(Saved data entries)
===
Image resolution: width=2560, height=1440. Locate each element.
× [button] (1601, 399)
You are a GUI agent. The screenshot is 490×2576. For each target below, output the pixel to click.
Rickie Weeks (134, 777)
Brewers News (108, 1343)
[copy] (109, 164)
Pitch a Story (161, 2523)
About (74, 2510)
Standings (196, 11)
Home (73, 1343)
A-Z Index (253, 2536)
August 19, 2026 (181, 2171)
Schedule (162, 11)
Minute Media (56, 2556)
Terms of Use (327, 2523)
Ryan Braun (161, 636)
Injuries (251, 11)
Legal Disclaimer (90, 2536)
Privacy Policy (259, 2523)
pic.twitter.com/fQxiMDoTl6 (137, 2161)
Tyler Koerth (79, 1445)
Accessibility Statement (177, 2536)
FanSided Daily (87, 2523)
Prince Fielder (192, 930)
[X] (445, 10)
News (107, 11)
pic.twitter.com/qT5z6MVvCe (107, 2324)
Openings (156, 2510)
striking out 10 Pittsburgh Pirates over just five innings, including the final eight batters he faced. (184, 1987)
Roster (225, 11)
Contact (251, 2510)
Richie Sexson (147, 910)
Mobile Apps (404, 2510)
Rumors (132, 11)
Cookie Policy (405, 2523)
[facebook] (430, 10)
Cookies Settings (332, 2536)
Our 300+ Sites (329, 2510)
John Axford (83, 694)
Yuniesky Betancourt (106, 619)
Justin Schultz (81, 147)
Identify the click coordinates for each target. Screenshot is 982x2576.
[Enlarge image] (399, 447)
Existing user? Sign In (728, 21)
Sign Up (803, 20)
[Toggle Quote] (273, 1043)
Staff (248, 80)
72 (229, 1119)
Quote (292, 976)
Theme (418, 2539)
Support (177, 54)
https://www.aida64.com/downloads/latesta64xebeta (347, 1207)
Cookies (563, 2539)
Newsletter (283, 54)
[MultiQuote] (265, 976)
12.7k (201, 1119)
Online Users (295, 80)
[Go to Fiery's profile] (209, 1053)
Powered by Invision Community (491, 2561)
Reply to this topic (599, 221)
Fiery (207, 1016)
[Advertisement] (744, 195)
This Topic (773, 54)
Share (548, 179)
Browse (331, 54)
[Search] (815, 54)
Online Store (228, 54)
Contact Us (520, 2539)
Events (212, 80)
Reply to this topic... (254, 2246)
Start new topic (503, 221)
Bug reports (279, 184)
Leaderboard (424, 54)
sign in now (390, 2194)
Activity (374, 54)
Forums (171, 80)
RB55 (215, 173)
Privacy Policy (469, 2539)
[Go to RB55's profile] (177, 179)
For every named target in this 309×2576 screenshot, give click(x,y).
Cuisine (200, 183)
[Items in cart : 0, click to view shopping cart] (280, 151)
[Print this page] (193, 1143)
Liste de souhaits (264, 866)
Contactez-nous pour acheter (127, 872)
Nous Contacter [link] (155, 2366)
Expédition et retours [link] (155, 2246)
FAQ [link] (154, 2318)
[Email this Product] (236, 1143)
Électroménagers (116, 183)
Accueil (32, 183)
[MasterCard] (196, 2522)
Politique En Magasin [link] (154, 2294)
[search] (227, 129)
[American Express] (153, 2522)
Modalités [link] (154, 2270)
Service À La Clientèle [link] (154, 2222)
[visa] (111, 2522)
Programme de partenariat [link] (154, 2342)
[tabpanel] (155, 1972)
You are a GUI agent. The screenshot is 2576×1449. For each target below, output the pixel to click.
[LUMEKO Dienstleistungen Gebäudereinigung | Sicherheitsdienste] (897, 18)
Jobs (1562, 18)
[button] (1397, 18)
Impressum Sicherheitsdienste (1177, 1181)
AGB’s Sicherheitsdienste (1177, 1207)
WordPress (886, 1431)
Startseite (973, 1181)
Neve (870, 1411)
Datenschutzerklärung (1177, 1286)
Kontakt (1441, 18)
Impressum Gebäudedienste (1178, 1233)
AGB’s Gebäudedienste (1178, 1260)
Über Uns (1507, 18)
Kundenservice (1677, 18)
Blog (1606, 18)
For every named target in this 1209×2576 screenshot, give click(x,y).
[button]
===
■ ASSIGNMENT
Repeat every line exactly, starting with the first line of the entries, and stop once the line containing "Newsletter (283, 54)" has been given.

■ SOLUTION
Image resolution: width=2560, height=1440. Locate each element.
× [button] (1601, 399)
You are a GUI agent. The screenshot is 490×2576. For each target below, output the pixel to click.
Rickie Weeks (134, 777)
Brewers News (108, 1343)
[copy] (109, 164)
Pitch a Story (161, 2523)
About (74, 2510)
Standings (196, 11)
Home (73, 1343)
A-Z Index (253, 2536)
August 19, 2026 (181, 2171)
Schedule (162, 11)
Minute Media (56, 2556)
Terms of Use (327, 2523)
Ryan Braun (161, 636)
Injuries (251, 11)
Legal Disclaimer (90, 2536)
Privacy Policy (259, 2523)
pic.twitter.com/fQxiMDoTl6 (137, 2161)
Tyler Koerth (79, 1445)
Accessibility Statement (177, 2536)
FanSided Daily (87, 2523)
Prince Fielder (192, 930)
[X] (445, 10)
News (107, 11)
pic.twitter.com/qT5z6MVvCe (107, 2324)
Openings (156, 2510)
striking out 10 Pittsburgh Pirates over just five innings, including the final eight batters he faced. (184, 1987)
Roster (225, 11)
Contact (251, 2510)
Richie Sexson (147, 910)
Mobile Apps (404, 2510)
Rumors (132, 11)
Cookie Policy (405, 2523)
[facebook] (430, 10)
Cookies Settings (332, 2536)
Our 300+ Sites (329, 2510)
John Axford (83, 694)
Yuniesky Betancourt (106, 619)
Justin Schultz (81, 147)
Identify the click coordinates for each target. Screenshot is 982x2576.
[Enlarge image] (399, 447)
Existing user? Sign In (728, 21)
Sign Up (803, 20)
[Toggle Quote] (273, 1043)
Staff (248, 80)
72 (229, 1119)
Quote (292, 976)
Theme (418, 2539)
Support (177, 54)
https://www.aida64.com/downloads/latesta64xebeta (347, 1207)
Cookies (563, 2539)
Newsletter (283, 54)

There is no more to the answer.